The challenges facing the successor of Pope Benedict XVI come into sharper focus when we widen the historical lens through which we view this papal transition. Benedict XVI will be the last pope to have participated in the Second Vatican Council, the most important Catholic event since the 16th century. An ecclesiastical era is ending. What was its character, and to what future has Benedict XVI led Catholicism? writes George Weigel in Ethics and Public Policy Centre.
Vatican II, which met from 1962 to 1965, accelerated a process of deep reform in the Catholic Church that began in 1878 when the newly elected Pope Leo XIII made the historic decision to quietly bury the rejectionist stand his predecessors had adopted toward cultural and political modernity and to explore the possibilities of a critical Catholic engagement with the contemporary world.
That reform process, which was not without difficulties, reached a high point of ecclesiastical drama at Vatican II, which has now been given an authoritative interpretation by two men of genius, John Paul II and Benedict XVI, both influential figures at the Council. According to that interpretation, the church must rediscover and embrace its vocation as a missionary enterprise.

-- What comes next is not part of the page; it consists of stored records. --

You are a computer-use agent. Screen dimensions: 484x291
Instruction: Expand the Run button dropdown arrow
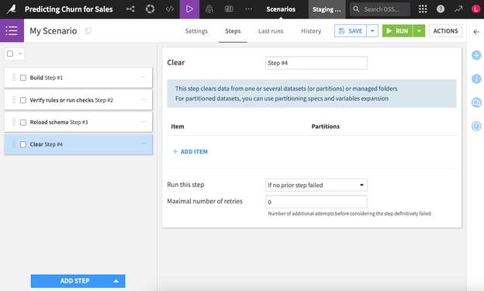419,31
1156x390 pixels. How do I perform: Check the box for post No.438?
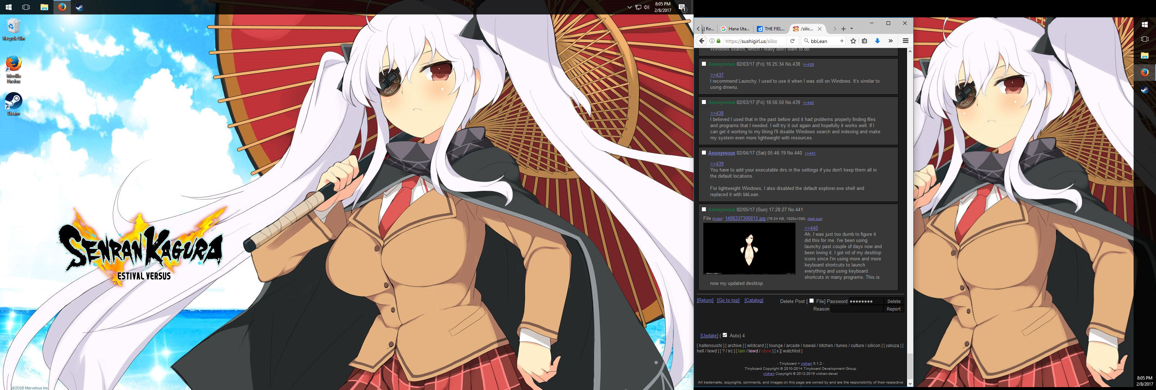704,64
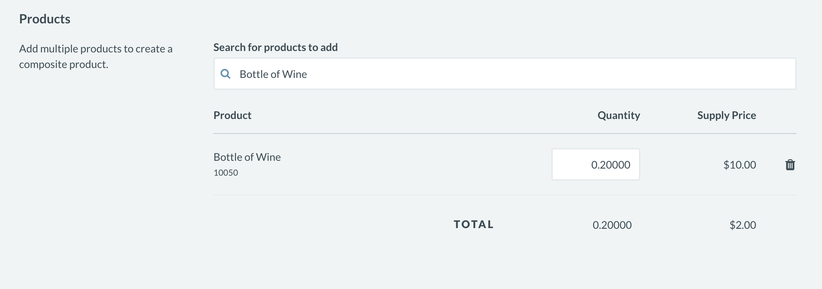Click the magnifier search icon
The image size is (822, 289).
[x=225, y=74]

Evangelical Catholicism -- or what John Paul II and Benedict XVI dubbed the "New Evangelization" -- is the new form of the Catholic Church being born today. The church is now being challenged to understand that it doesn't just have a mission, as if "mission" were one of a dozen things the church does. The churchisa mission.
At the centre of that mission is the proclamation of the Gospel and the offer of friendship with Jesus Christ. Everyone and everything in the church must be measured by mission-effectiveness. And at the forefront of that mission -- which now takes place in increasingly hostile cultural circumstances -- is the pope, who embodies the Catholic proposal to the world in a unique way.
So at this hinge moment, when the door is closing on the Counter-Reformation church in which every Catholic over 50 was raised, and as the door opens to the evangelical Catholicism of the future, what are the challenges facing the new pope?
Catholicism is dying in its historic heartland, Europe. The new pope must fan the frail flames of renewal that are present in European Catholicism. But he must also challenge Euro-Catholics to understand that only a robust, unapologetic proclamation of the Gospel can meet the challenge of a Christophobic public culture that increasingly regards biblical morality as irrational bigotry.
The new pope must be a vigorous defender of religious freedom throughout the world. Catholicism is under assault by the forces of jihadist Islam in a band of confrontation that runs across the globe from the west coast of Senegal to the eastern islands of Indonesia.